§ WORK TO COMPLETE
- A) Where was the event at which Her Highness addressed world leaders, according to the passage about Sara?
- B) Decide whether each statement agrees with the passage about Sara, answering yes or no and quoting the words that settle it: (i) Sara and her siblings had been to the ocean before. (ii) Sara led her family from the front. (iii) Her Highness told world leaders that the world is now a safe place.
- C) Please carry the passage about Sara forward from its last sentence.

Sara and her siblings had never seen the ocean or stood on its shores. With “tent rules” a distant memory, it was here that her brothers were inviting her to play with them, building sandcastles together and paddling in the white water.
Sara seemed to take the day in her stride, smiling with confidence as she led her family from the front. There is no doubt in my mind that the quality of education she has received, as well as the psychosocial support, is playing a key role in readying Sara and her brothers for a brighter future, wherever that might be.
Her Highness tells world leaders gathered at an event at the New York Public Library “the world is not a safe place, yet… Millions of children are still waiting and in desperate need of our help. Let’s work together to ensure a better future for all of them and for the world we share. Believe me, it is possible.” She has put her stake in the ground and has challenged us all to meet her and change the inevitable course of the lives of so many people I meet in all corners of the globe.

Word and element location data
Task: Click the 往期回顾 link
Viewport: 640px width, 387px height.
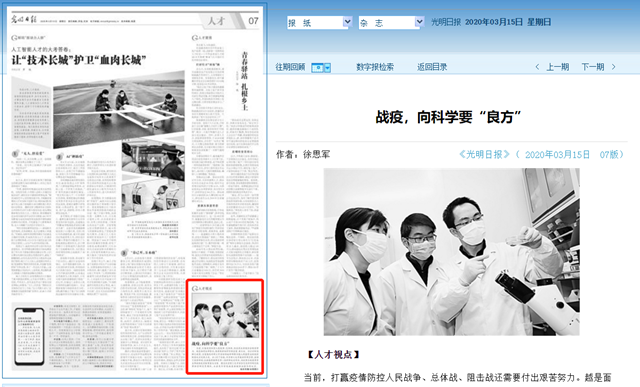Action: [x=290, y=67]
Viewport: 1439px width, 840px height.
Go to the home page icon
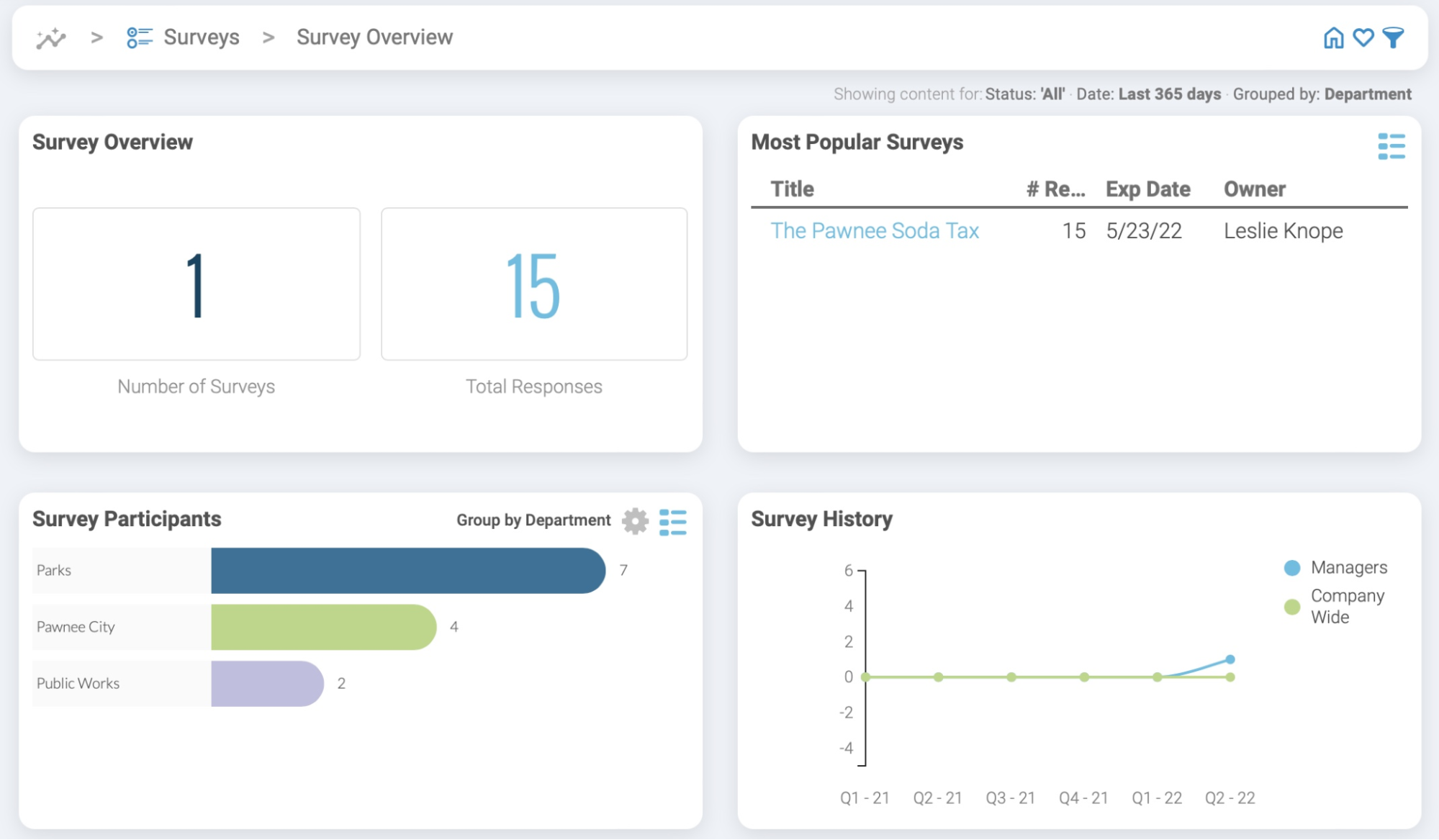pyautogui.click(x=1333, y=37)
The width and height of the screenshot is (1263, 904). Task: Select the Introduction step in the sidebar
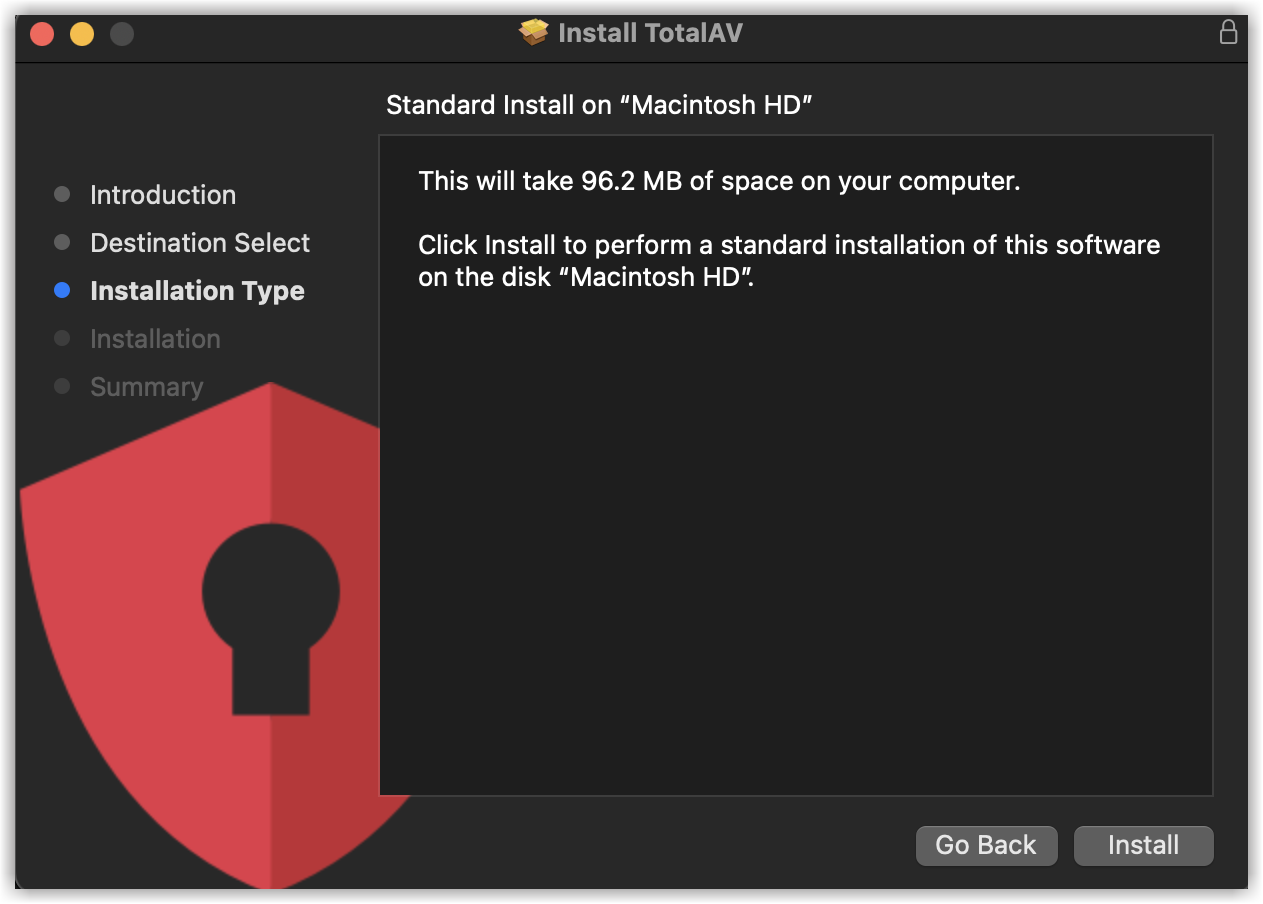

§ PER-TASK OUTPUTS
- A) At the New York Public Library.

- B)
(i) No: "Sara and her siblings had never seen the ocean or stood on its shores."
(ii) Yes: "smiling with confidence as she led her family from the front."
(iii) No: "the world is not a safe place, yet…"

- C)
This is my big shout out to governments, corporations and the super privileged of the world “if you are not involved, you should be” we cannot keep turning a blind eye to this, it will not go away or miraculously get better on its own. Compassion fatigue is just an excuse, it’s another phrase for sticking our heads in the sand. Here is an interesting statistic for the bean counters of the world from some recent research… ‘The cost of not educating OOSC significantly outweighs the necessary investments for providing universal primary education and in some countries this exceeds the value of an average year of economic growth”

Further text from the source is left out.